The Dodgers’ merciless and methodical one-inning destruction Monday of the Philadelphia Phillies, a club that appeared poised to challenge them for National League supremacy for a fleeting period before the calendar turned to summer, began with a single off Alex Verdugo’s bat. It ended, after six Dodgers runs and a few Phillies breakdowns, with boos filling Citizens Bank Park when the home team initially didn’t realize it had finally secured three outs.
It was a thorough tactical dismantling. It was unrelenting and humiliating. It was just the fourth inning, and the game was decided then and there. But the Dodgers, not looking like a club that touched down after 4 a.m., kept coming and coming on their way to a 16-2 shellacking.
Cody Bellinger tacked on two solo home runs to jump atop baseball’s leaderboard with 33. Max Muncy went back-to-back with Bellinger in the seventh inning for his 24th homer. The Dodgers added five runs in the eighth inning, which featured right-hander Yacksel Rios getting ejected for plunking Justin Turner with a slider after giving up a two-run home run to Verdugo. It ended with Roman Quinn, an outfielder, on the mound.
All eight Dodgers starting position players recorded a hit, tallied an RBI and scored a run.
“That’s just stuff that, for me, epitomizes our club,” Dodgers manager Dave Roberts said.
The Dodgers (63-33) checked into their hotel in Philadelphia in the wee hours Monday morning, hours late after needing 5 hours 40 minutes to beat the Boston Red Sox in 12 innings Sunday night into Monday morning. Players were encouraged to sleep in. Batting practice was canceled.

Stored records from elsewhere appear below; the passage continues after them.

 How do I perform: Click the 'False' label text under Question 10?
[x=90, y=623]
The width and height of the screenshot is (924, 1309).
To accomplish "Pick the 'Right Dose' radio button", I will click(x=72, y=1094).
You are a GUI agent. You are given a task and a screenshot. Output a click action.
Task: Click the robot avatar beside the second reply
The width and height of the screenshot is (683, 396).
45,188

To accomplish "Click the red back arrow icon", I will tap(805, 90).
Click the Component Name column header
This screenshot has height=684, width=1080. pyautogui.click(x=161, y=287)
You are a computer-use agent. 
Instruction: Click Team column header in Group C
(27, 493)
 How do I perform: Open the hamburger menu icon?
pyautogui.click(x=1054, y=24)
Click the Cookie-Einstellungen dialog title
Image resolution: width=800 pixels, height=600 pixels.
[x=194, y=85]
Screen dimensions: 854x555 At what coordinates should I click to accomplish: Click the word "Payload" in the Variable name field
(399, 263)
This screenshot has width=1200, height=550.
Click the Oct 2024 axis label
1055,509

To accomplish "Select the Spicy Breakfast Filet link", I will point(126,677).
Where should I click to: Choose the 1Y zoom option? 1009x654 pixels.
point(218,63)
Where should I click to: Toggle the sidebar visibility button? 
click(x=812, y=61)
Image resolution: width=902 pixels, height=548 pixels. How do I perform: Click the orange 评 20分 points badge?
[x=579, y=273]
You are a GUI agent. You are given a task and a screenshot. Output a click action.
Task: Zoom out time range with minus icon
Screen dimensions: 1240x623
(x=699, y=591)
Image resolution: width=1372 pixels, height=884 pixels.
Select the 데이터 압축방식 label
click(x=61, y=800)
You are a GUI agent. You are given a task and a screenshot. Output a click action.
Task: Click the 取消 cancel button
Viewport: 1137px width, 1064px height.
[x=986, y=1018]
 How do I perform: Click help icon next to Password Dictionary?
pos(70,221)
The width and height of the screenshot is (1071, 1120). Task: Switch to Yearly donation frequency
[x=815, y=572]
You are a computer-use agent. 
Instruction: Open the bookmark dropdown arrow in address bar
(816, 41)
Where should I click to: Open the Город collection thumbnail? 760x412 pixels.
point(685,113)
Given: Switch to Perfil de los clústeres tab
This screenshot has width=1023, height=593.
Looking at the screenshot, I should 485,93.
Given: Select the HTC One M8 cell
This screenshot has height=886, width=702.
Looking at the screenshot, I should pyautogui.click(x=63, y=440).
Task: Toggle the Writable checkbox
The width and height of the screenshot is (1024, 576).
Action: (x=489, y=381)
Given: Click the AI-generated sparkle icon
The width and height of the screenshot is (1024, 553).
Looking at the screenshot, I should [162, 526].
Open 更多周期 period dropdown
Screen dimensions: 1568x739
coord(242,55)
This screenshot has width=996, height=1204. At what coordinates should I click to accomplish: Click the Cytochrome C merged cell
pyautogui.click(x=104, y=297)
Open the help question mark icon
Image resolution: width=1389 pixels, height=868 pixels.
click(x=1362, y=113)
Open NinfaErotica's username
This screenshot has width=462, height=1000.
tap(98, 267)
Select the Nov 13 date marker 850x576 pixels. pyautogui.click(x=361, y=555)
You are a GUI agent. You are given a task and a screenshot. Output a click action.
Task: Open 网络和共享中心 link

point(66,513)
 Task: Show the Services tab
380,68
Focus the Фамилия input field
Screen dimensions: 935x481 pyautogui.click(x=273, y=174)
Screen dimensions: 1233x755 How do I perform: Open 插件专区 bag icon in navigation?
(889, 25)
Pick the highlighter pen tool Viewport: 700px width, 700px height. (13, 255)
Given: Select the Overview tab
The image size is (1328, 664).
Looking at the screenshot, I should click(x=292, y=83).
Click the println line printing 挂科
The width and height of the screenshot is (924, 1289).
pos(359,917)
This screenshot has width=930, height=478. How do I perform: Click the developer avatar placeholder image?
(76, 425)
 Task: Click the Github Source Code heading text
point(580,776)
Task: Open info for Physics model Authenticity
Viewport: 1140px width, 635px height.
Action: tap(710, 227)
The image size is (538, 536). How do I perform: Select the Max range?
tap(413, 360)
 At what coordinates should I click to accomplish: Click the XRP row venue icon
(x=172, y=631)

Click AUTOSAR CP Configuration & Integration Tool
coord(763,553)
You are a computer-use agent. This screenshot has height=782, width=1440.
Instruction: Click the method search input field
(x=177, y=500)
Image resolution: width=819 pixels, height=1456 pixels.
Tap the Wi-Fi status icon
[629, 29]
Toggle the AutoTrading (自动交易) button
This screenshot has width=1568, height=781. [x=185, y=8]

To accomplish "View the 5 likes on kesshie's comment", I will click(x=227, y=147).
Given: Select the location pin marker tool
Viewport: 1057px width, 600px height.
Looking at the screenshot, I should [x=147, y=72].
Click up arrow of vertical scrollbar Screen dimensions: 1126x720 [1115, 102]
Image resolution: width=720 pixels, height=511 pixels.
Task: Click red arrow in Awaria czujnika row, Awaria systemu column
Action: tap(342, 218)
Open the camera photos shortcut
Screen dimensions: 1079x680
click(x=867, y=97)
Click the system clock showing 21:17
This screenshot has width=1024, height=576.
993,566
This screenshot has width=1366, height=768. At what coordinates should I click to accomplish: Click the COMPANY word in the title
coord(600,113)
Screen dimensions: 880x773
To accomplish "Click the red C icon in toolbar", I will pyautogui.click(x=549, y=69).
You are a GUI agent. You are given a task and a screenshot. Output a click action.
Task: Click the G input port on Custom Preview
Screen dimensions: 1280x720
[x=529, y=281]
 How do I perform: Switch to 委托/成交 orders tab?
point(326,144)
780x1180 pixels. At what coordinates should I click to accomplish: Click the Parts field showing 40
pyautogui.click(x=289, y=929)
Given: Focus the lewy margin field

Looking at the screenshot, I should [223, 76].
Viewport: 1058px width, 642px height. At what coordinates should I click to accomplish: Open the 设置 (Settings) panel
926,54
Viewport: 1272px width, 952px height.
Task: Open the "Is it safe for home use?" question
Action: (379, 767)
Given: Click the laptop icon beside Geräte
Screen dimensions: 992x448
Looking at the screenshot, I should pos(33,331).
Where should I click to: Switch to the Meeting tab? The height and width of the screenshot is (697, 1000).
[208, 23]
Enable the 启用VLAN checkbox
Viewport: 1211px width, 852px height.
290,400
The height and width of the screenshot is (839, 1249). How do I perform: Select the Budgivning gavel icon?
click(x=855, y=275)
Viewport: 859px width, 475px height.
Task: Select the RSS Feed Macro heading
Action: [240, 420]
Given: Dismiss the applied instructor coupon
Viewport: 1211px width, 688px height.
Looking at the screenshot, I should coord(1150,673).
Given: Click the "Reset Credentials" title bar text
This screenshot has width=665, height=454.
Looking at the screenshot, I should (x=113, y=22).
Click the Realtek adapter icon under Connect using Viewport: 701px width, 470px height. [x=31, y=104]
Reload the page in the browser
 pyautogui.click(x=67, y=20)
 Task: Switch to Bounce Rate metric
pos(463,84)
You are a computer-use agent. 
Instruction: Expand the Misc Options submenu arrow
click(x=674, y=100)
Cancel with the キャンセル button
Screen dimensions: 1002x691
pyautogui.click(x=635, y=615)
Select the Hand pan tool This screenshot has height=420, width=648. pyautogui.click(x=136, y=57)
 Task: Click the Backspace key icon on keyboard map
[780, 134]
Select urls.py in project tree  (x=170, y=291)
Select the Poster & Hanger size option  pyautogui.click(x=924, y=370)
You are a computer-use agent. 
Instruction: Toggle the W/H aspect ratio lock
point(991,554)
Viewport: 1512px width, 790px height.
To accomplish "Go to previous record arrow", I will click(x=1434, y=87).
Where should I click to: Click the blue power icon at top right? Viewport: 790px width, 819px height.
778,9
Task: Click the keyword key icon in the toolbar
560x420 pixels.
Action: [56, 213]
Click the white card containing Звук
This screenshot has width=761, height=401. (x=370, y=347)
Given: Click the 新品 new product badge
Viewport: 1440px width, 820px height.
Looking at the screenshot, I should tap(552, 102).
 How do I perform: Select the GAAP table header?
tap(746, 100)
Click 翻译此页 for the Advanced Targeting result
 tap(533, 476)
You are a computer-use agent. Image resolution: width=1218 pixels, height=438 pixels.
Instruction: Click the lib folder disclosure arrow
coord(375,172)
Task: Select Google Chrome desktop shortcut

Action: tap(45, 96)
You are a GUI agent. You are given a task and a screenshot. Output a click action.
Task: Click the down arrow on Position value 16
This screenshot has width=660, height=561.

The fatigue was real.
“I mean,” Bellinger said, “I drank two Red Bulls and took a lot of Advil, so I was feeling all right.”
The circumstances were not ideal, but Roberts insisted his club would not succumb to them.
“We were in a grind of a series, we got in late last night, [and] it will have no effect on how we come out and play tonight as far as our energy and focus,” Roberts said before the game. “And that’s a credit to our guys in the clubhouse.”
For three innings, however, the Dodgers played like a weary bunch. Their only baserunner was Kershaw, who reached on an error, and Zach Eflin was through the three innings on 40 pitches. On the other side, Kershaw, who flew to Philadelphia ahead of the team Sunday, entered the night leading the majors in fewest pitches per inning (14.6), but he did not cruise through his first three innings.
He allowed a single, issued two walks and threw two wild pitches before wiggling out of a bases-loaded jam in the first. After a clean second inning, Scott Kingery whacked a fastball over the plate for a leadoff home run in the third. The Phillies loaded the bases again in the inning on Bryce Harper’s double, Austin Barnes’ catcher’s interference and an error by Corey Seager. But Kershaw escaped without surrendering another run on his 61st pitch.
He would throw 40 pitches over the next three innings and limited the Phillies to one run over six. He has logged at least six innings in each of his 16 starts this season and a quality outing in 13 of them.
“He just competes,” Barnes said, “I think, flat-out, more than anybody I’ve ever seen.”
Kershaw (8-2) exited with an eight-run lead fueled by the Dodgers’ blitz against Eflin (7-9) in the fourth. Turner doubled Verdugo home to put the Dodgers on the board. Later in the inning, after the Dodgers scored two more runs, Barnes, mired in a monthlong slump, was instructed to execute a safety squeeze. He succeeded, laying a bunt down to Eflin. It was a routine play, but the Phillies (48-46) left first base uncovered. Barnes reached as Seager scored the Dodgers’ fourth run.
To conclude the demolition, the Dodgers dusted off a Little League special. With runners on the corners and Verdugo in the batter’s box for the second time in the inning, Pederson dashed for second base, but not to steal it. He braked halfway down the line, just far enough to induce a throw from catcher J.T. Realmuto, which prompted Barnes to race home from third base. He beat second baseman Jean Segura’s throw home to complete the trickery and give Los Angeles a five-run edge.
“It was kind of like spring training, what we do in the back fields,” Barnes said.
Jeers rained within moments as the Phillies, after some confusion, trotted off the field. More Dodgers runs streamed in as the crowd thinned out, ceding the turf to a boisterous section of Dodgers fans in the second deck overlooking the right-field wall. The visitors, light on sleep, dominated in every which way.